(Items from a dataset)
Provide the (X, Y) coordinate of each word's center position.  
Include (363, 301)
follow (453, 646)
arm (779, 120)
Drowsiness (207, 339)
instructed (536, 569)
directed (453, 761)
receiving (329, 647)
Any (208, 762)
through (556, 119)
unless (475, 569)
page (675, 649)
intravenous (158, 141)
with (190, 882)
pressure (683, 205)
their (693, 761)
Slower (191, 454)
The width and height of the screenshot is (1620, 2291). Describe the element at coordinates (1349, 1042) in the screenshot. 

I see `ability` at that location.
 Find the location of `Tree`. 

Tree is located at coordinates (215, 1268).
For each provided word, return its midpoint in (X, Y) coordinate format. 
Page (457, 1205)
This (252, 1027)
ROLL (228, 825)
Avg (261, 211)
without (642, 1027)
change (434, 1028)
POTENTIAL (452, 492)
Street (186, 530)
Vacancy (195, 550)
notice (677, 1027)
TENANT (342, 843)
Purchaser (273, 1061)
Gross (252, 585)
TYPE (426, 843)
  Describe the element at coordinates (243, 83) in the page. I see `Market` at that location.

▸ **WHAT IS ASKED**
Please copy every one of the rows above, reproducing each line without any change.

▸ **SOLUTION BELOW**
Provide the (X, Y) coordinate of each word's center position.  
Include (363, 301)
follow (453, 646)
arm (779, 120)
Drowsiness (207, 339)
instructed (536, 569)
directed (453, 761)
receiving (329, 647)
Any (208, 762)
through (556, 119)
unless (475, 569)
page (675, 649)
intravenous (158, 141)
with (190, 882)
pressure (683, 205)
their (693, 761)
Slower (191, 454)
The width and height of the screenshot is (1620, 2291). Describe the element at coordinates (1349, 1042) in the screenshot. 

I see `ability` at that location.
 Find the location of `Tree`. 

Tree is located at coordinates (215, 1268).
For each provided word, return its midpoint in (X, Y) coordinate format. 
Page (457, 1205)
This (252, 1027)
ROLL (228, 825)
Avg (261, 211)
without (642, 1027)
change (434, 1028)
POTENTIAL (452, 492)
Street (186, 530)
Vacancy (195, 550)
notice (677, 1027)
TENANT (342, 843)
Purchaser (273, 1061)
Gross (252, 585)
TYPE (426, 843)
  Describe the element at coordinates (243, 83) in the page. I see `Market` at that location.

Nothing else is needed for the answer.